> TRY IT
In your copy, each record should read exactly as it does below, and no pictures should be present.
┌─ SUPPLIED DATA
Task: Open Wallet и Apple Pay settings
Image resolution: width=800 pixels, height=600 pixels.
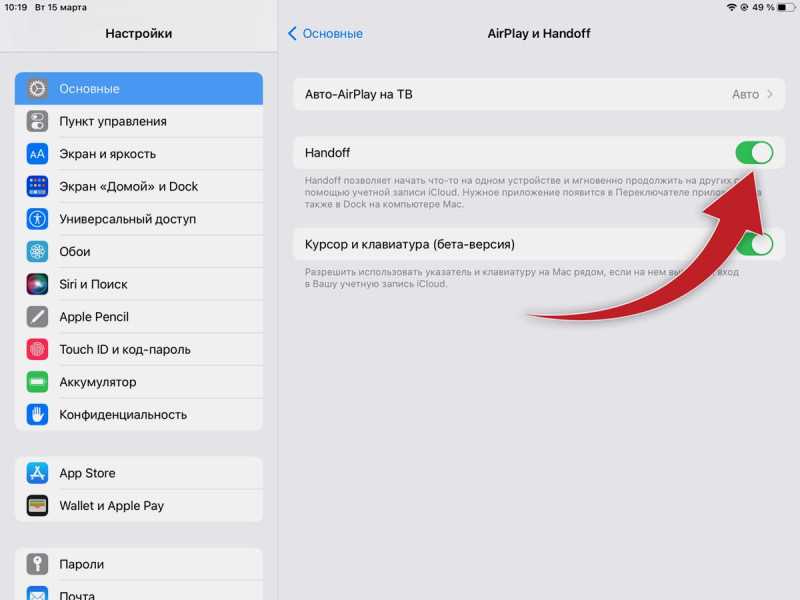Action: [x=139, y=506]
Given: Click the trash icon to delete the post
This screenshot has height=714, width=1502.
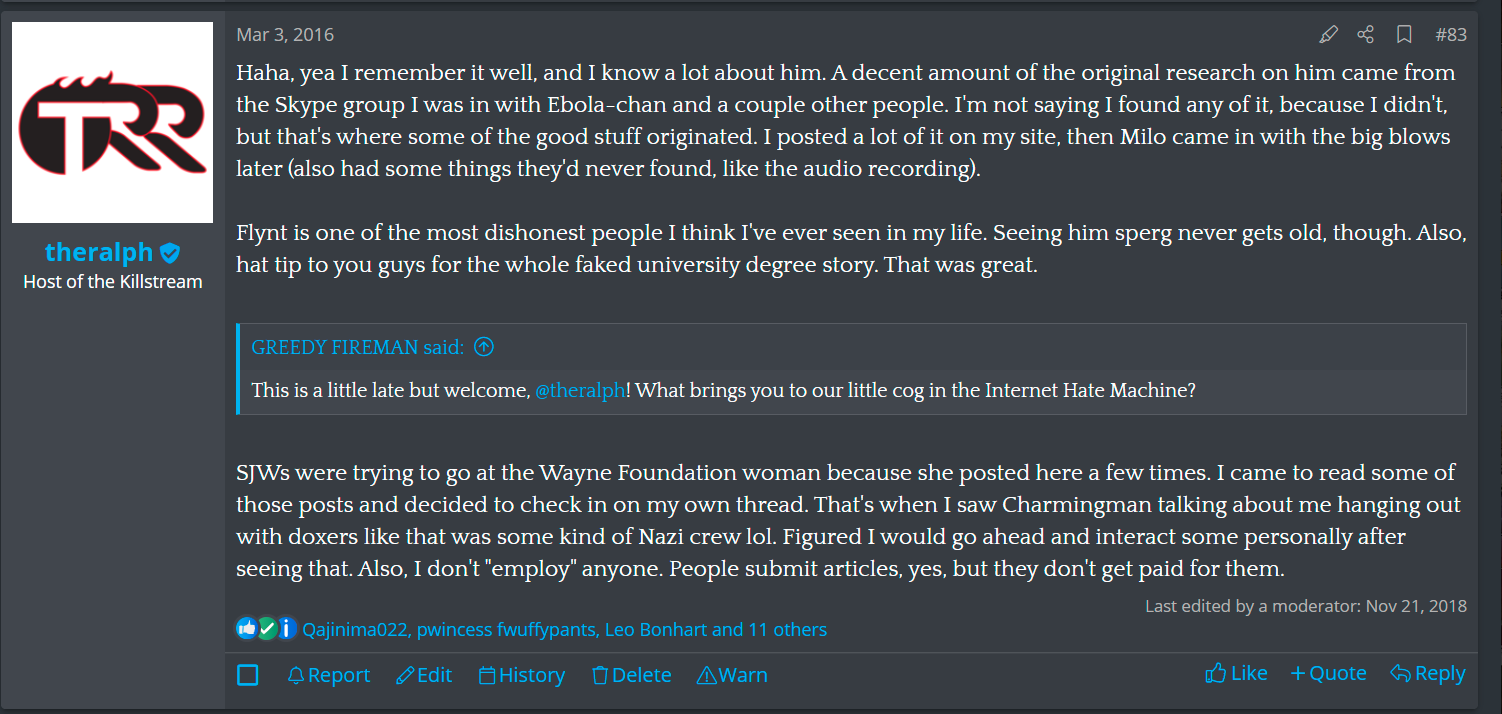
└─
> RESULT
Task: Open Wallet и Apple Pay settings
Image resolution: width=800 pixels, height=600 pixels.
Action: [x=139, y=506]
Given: Click the trash icon to delete the post
This screenshot has height=714, width=1502.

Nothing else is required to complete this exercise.